By Jennifer Zaino
bitaplanet
9 June 2008
Michael Page takes a pragmatic approach, opting for evolution over revolution.
Professional recruitment firm Michael Page International is growing, fast and organically. The firm, now numbering some 6,000 people in 25 countries, is evolving its infrastructure to alleviate the pressures created by its expansion over the past few years into new markets, geographies, and businesses.
Its systematic evolution involves the optimization of business processes as the foundation for both a new CRM suite and a SOA initiative, as part of an enterprise architecture program that’s been underway for about a year. Most recently, Michael Page selected MEGA International’s MEGA Modeling Suite that includes its EA (enterprise architecture) and BPA (business process analysis) tools to help streamline the organization’s business processes.
Andrew Wayland, who’s been CIO at the recruitment firm for about two and a half years, says that it’s important the technology behind the effort meet a few requirements. For instance, it couldn’t be “a sledgehammer to crack a nut,” and it also had to fit within the firm’s plan to evolve the enterprise architecture on a pragmatic basis.
Wayland says he’s seen more supposedly “revolutionary” EA endeavors fail at other organizations. Too often, EA teams work in their own worlds, spending a couple of years building web sites with a whole bunch of artifacts around the architecture and creating some manuals, and then announcing their effort as the organization’s future right before disappearing into the woodwork -- after which all their work was ignored.
It’s better, he believes, “to evolve as you go, document [the work] and then use a joined-up approach,” Wayland says.
The firm’s IT group now works in more of a joined-up, global fashion with a standard set of infrastructure, standard applications, a standard architecture, and standard processes, rather than as the regional teams it operated as a couple of years ago.
“That has gradually evolved as we saw the benefit of it, to the point now where there is value to using a tool to orchestrate and manage the enterprise architecture,” he says. “It’s been a gradual process over the last few years as we pulled technology together into a consistent set of tools...with the IT team working as one team.”
That makes it cheaper to operate IT, because problems are solved and solutions built once, and it makes IT more effective, because good ideas can be put into the core system and easily shared.
Easy cultural change
While getting to this level did involve a cultural change, Wayland says it was more like pushing an already half-open door than storming the barricades. The different IT teams at the time realized they already had a similar set of business requirements, a similar infrastructure and the same set of applications, so the idea of collaborating and working together on one consistent strategy using enterprise architecture wasn’t as difficult a sell as it might be elsewhere.
“It was an easy cultural change because they saw the sense of it. At other organizations I’ve been in, it’s been harder to do, But Michael Page is good at coordinating and sharing and working together,” Wayland says.

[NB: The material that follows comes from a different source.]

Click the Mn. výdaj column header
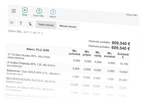The height and width of the screenshot is (107, 143). pos(98,54)
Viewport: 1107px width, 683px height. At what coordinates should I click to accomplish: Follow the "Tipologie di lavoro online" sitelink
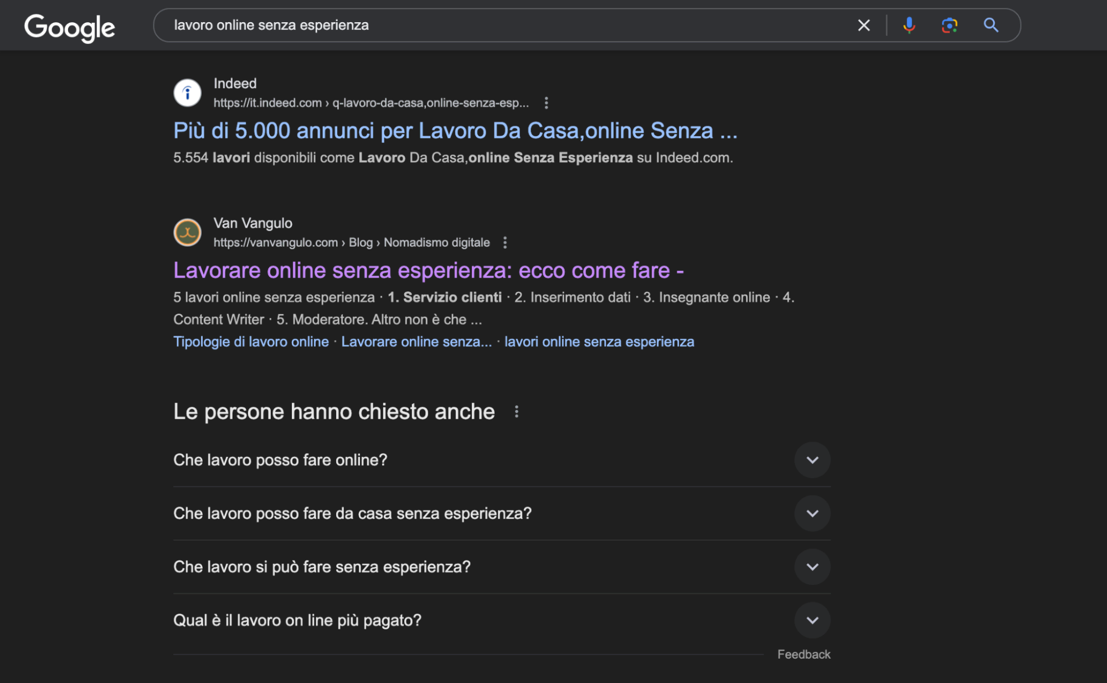click(x=251, y=342)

It’s also been able to succeed with coaching its developers to build their architectural skills to think more about how the infrastructure and business processes and the application they are building align together, and not just about the application itself.
“Once one got it they all started to get it,” says Wayland. Though Michael Page has just one full-time enterprise architect who acts as a coordinator, it has about six individuals who sit among some of the teams working on various projects around infrastructure and applications who perform the architect role as part of their multiple responsibilities.
Wayland counsels organizations planning or going through EA efforts not to discount how important it is to have the right people in the right roles.
“I think in the architect role the social skills element becomes much more important,” he says. “It’s the ability to span across multiple projects, multiple issues and to bring together consistency, to spot opportunities, to help people do things and make decisions in a joined-up way. It almost becomes more conceptual and less technical.”
Not that you don’t need the individuals who can do the deep and hard thinking on the technical front. Success requires both sets of skills, he says, and more often than not, they don’t live in the same person.